Instructions for the task:
Repeat the data below word for word.

Stored data:

+++

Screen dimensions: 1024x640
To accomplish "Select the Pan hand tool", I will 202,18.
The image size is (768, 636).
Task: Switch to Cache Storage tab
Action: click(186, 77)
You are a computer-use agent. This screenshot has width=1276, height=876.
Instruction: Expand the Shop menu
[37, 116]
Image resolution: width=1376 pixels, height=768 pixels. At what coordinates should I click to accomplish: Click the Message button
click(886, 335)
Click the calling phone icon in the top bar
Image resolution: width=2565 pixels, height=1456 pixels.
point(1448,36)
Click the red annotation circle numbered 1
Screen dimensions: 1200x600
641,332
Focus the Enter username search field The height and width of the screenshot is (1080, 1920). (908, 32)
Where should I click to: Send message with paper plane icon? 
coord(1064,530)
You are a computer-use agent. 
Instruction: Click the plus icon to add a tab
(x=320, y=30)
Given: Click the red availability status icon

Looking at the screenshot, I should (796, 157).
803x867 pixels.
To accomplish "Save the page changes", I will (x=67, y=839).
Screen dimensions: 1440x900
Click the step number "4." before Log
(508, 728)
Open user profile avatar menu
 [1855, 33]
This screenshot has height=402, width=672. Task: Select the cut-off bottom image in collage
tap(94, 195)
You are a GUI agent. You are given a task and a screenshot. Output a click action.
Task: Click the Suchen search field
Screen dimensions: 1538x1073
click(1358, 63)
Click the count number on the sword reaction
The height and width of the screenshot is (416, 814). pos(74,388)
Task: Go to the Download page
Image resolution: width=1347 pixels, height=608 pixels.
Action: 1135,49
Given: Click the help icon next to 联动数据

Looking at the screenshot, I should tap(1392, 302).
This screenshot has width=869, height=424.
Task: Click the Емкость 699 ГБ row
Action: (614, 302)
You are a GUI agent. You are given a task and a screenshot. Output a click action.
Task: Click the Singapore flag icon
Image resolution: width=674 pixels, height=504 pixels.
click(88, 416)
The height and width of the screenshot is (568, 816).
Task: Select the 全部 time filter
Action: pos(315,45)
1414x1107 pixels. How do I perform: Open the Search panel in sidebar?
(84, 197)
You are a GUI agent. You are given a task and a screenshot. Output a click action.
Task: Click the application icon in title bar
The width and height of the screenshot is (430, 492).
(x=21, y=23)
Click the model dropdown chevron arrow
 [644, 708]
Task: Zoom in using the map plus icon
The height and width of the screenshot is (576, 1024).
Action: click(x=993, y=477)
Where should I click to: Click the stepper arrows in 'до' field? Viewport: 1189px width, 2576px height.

+++

Solution below:
Screen dimensions: 1024x640
To accomplish "Select the Pan hand tool", I will 202,18.
The image size is (768, 636).
Task: Switch to Cache Storage tab
Action: click(186, 77)
You are a computer-use agent. This screenshot has width=1276, height=876.
Instruction: Expand the Shop menu
[37, 116]
Image resolution: width=1376 pixels, height=768 pixels. At what coordinates should I click to accomplish: Click the Message button
click(886, 335)
Click the calling phone icon in the top bar
Image resolution: width=2565 pixels, height=1456 pixels.
point(1448,36)
Click the red annotation circle numbered 1
Screen dimensions: 1200x600
641,332
Focus the Enter username search field The height and width of the screenshot is (1080, 1920). (908, 32)
Where should I click to: Send message with paper plane icon? 
coord(1064,530)
You are a computer-use agent. 
Instruction: Click the plus icon to add a tab
(x=320, y=30)
Given: Click the red availability status icon

Looking at the screenshot, I should (796, 157).
803x867 pixels.
To accomplish "Save the page changes", I will (x=67, y=839).
Screen dimensions: 1440x900
Click the step number "4." before Log
(508, 728)
Open user profile avatar menu
 [1855, 33]
This screenshot has height=402, width=672. Task: Select the cut-off bottom image in collage
tap(94, 195)
You are a GUI agent. You are given a task and a screenshot. Output a click action.
Task: Click the Suchen search field
Screen dimensions: 1538x1073
click(1358, 63)
Click the count number on the sword reaction
The height and width of the screenshot is (416, 814). pos(74,388)
Task: Go to the Download page
Image resolution: width=1347 pixels, height=608 pixels.
Action: 1135,49
Given: Click the help icon next to 联动数据

Looking at the screenshot, I should tap(1392, 302).
This screenshot has width=869, height=424.
Task: Click the Емкость 699 ГБ row
Action: (614, 302)
You are a GUI agent. You are given a task and a screenshot. Output a click action.
Task: Click the Singapore flag icon
Image resolution: width=674 pixels, height=504 pixels.
click(88, 416)
The height and width of the screenshot is (568, 816).
Task: Select the 全部 time filter
Action: pos(315,45)
1414x1107 pixels. How do I perform: Open the Search panel in sidebar?
(84, 197)
You are a GUI agent. You are given a task and a screenshot. Output a click action.
Task: Click the application icon in title bar
The width and height of the screenshot is (430, 492).
(x=21, y=23)
Click the model dropdown chevron arrow
 [644, 708]
Task: Zoom in using the map plus icon
The height and width of the screenshot is (576, 1024).
Action: click(x=993, y=477)
Where should I click to: Click the stepper arrows in 'до' field? Viewport: 1189px width, 2576px height.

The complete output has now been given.